* _提供テキスト_:
************

生成済みクラスのオーバーライドおよび拡張
DSL 定義は、ドメイン固有言語に基づいた強力なツールセットを構築するためのプラットフォームです。 多くの拡張機能と適応は、DSL 定義から生成されたクラスをオーバーライドして拡張することによって作成できます。 これらのクラスには、DSL 定義図で明示的に定義したドメイン クラスだけでなく、ツールボックス、エクスプローラー、シリアル化などを定義するその他のクラスも含まれています。
拡張機能のメカニズム
生成されたコードを拡張できるように、いくつかのメカニズムが用意されています。
部分クラスのメソッドをオーバーライドする
部分クラス定義を使用すると、クラスを複数の場所で定義できます。 これにより、自分で記述したコードから生成されたコードを分離することができます。 手動で記述したコードでは、生成されたコードによって継承されたクラスをオーバーライドできます。
たとえば、DSL 定義で Book
という名前のドメイン クラスを定義する場合、次のようにオーバーライド メソッドを追加するカスタム コードを記述できます。
public partial class Book
{
protected override void OnDeleting()

************

* _演習の目的_:
提供テキストの「生成済みクラスのオーバーライドおよび拡張」から「クラスを定義する場合、次のようにオーバーライド メソッドを追加するカスタム コードを記述できます。」までをすべて書き写しなさい。その際、「部分クラス」は「パーシャル クラス」に置き換えること。

[データセットから抜き出した記録]
************

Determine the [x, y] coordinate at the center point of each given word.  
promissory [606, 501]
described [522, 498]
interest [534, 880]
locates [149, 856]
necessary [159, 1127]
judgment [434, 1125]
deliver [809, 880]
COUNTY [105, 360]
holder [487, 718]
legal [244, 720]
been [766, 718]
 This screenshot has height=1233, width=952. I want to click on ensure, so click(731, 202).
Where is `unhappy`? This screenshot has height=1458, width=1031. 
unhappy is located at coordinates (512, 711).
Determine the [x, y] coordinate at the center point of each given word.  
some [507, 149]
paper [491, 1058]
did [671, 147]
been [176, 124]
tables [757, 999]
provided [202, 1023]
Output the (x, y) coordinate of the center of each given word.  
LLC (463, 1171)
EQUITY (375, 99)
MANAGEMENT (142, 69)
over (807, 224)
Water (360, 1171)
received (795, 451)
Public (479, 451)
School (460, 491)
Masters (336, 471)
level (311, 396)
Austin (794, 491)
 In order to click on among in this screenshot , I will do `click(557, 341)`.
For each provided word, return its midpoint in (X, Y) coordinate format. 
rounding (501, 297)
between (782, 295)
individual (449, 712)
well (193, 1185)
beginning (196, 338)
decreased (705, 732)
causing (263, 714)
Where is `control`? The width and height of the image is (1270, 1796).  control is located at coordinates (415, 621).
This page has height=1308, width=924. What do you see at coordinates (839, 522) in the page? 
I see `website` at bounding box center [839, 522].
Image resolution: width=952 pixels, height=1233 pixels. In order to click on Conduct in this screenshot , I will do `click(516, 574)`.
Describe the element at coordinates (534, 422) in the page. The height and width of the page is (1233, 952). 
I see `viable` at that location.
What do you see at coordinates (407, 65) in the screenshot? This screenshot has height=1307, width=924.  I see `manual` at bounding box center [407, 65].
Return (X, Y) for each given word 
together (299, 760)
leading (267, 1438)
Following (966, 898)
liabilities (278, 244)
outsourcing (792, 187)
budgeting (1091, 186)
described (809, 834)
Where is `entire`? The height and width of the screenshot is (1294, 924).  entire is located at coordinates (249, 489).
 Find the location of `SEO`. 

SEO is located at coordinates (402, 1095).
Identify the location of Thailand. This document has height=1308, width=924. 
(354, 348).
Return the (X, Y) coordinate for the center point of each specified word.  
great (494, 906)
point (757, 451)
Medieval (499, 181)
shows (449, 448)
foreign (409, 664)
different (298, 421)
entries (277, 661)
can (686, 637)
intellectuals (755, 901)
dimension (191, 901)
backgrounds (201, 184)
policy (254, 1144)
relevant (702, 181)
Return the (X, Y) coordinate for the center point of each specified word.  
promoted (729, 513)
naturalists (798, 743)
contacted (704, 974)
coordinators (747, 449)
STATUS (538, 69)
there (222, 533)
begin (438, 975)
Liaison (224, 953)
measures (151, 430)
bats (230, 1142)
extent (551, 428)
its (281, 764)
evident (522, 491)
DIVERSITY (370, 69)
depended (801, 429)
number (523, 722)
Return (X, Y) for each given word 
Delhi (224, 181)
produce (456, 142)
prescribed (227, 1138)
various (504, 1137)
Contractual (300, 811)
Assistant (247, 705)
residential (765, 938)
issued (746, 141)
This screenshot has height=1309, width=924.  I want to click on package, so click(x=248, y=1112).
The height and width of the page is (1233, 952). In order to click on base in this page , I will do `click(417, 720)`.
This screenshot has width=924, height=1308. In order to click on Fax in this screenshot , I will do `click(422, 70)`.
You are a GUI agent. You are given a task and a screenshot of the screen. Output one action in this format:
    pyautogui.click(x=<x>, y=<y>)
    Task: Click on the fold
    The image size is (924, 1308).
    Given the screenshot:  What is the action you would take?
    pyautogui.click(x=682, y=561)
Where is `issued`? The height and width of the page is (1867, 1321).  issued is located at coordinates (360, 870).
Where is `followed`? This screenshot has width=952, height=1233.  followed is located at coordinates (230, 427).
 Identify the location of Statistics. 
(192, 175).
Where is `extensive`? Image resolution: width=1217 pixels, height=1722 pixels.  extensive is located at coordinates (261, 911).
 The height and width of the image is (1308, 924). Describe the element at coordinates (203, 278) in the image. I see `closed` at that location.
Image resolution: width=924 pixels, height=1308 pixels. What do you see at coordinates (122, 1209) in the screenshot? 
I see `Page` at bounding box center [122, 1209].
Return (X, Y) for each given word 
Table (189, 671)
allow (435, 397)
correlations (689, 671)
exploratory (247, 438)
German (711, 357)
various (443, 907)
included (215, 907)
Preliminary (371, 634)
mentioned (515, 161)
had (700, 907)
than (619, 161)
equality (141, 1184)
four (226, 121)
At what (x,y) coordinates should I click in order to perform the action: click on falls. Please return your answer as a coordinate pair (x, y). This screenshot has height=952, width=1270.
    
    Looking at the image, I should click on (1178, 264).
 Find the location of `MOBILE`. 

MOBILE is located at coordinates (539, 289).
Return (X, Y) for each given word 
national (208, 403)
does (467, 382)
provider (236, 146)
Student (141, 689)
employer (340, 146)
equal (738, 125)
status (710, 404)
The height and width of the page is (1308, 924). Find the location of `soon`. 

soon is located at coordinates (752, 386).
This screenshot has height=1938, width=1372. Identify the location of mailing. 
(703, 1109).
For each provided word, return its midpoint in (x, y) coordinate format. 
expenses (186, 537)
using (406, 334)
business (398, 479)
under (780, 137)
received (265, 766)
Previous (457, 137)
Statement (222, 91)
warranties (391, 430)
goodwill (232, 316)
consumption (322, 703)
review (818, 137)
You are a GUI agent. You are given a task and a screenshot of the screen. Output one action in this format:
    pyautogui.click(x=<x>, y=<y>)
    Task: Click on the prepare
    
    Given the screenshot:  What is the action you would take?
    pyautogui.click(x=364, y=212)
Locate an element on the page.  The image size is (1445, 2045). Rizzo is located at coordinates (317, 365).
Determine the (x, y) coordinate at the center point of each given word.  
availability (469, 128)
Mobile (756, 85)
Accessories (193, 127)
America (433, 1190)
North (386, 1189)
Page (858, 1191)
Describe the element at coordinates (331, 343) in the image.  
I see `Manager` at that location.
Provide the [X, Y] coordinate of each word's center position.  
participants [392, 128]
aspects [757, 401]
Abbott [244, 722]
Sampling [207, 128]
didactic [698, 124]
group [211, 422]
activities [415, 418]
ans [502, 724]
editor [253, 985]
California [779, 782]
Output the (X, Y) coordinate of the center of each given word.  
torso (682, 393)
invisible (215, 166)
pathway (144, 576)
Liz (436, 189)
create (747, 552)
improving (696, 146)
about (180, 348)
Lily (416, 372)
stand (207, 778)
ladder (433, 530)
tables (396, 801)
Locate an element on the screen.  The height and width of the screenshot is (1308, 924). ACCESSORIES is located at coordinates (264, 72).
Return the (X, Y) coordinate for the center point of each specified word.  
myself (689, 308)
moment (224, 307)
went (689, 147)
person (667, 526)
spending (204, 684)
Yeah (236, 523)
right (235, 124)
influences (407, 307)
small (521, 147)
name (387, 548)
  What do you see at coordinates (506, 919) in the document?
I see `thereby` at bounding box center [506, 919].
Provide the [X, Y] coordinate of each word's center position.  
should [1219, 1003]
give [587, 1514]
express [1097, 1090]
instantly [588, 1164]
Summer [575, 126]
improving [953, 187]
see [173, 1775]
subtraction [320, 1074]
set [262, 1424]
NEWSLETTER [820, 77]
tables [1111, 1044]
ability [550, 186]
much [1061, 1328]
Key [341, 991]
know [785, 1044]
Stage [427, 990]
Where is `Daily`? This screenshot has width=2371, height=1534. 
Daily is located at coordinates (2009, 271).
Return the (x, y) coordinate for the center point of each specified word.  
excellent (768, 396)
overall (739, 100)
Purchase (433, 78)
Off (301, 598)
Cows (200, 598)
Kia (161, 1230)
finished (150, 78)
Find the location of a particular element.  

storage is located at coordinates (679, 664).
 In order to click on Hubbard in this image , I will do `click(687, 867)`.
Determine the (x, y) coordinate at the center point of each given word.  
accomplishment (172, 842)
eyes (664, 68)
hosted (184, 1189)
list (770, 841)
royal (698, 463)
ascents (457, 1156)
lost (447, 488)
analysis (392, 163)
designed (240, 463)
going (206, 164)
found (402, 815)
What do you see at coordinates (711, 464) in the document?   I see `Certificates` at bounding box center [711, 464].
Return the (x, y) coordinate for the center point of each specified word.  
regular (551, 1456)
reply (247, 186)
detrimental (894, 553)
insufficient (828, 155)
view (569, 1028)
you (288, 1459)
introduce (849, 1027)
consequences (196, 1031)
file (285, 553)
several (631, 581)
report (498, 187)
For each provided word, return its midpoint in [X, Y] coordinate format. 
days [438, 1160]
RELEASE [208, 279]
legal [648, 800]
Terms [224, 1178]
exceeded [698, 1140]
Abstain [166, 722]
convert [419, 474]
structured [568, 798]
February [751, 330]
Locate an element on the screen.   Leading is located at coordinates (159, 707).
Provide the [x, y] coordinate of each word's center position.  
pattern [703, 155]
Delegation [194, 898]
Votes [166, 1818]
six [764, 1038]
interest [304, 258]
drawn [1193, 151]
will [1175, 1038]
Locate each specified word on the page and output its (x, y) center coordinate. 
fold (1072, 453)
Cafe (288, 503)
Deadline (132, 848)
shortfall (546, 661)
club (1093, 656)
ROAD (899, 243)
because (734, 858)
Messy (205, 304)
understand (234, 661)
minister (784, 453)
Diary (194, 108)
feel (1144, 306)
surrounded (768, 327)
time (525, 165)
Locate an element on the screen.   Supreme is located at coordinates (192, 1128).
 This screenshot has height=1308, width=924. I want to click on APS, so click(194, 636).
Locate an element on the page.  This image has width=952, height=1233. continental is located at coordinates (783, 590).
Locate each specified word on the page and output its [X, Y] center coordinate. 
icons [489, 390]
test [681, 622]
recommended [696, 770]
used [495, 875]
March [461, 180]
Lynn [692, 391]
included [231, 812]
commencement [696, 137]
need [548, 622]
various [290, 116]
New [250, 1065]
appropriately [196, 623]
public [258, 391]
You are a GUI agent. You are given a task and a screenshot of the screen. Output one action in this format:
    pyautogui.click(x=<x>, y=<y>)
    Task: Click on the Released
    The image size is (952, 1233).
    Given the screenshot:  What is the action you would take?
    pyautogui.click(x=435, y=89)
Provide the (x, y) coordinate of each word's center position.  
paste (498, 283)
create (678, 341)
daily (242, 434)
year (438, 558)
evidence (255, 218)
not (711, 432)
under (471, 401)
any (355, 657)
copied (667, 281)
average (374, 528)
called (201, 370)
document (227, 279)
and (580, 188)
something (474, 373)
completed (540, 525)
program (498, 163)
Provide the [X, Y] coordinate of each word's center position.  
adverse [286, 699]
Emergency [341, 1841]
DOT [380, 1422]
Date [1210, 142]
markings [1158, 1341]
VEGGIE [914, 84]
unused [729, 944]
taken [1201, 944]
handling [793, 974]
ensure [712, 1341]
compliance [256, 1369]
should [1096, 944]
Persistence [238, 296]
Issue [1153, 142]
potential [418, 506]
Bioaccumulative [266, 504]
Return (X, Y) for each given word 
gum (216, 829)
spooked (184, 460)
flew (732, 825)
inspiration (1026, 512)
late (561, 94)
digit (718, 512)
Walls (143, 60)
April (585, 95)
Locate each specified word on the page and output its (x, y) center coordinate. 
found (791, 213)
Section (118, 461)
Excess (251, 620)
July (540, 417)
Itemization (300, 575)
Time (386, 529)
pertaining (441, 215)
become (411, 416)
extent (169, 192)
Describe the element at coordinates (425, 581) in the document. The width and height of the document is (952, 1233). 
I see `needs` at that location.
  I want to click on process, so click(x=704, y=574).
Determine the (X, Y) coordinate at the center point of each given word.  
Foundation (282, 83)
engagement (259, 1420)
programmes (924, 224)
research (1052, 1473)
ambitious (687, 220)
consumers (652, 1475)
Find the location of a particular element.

************

* _演習の成果_:
生成済みクラスのオーバーライドおよび拡張
DSL 定義は、ドメイン固有言語に基づいた強力なツールセットを構築するためのプラットフォームです。 多くの拡張機能と適応は、DSL 定義から生成されたクラスをオーバーライドして拡張することによって作成できます。 これらのクラスには、DSL 定義図で明示的に定義したドメイン クラスだけでなく、ツールボックス、エクスプローラー、シリアル化などを定義するその他のクラスも含まれています。
拡張機能のメカニズム
生成されたコードを拡張できるように、いくつかのメカニズムが用意されています。
パーシャル クラスのメソッドをオーバーライドする
パーシャル クラス定義を使用すると、クラスを複数の場所で定義できます。 これにより、自分で記述したコードから生成されたコードを分離することができます。 手動で記述したコードでは、生成されたコードによって継承されたクラスをオーバーライドできます。
たとえば、DSL 定義で Book
という名前のドメイン クラスを定義する場合、次のようにオーバーライド メソッドを追加するカスタム コードを記述できます。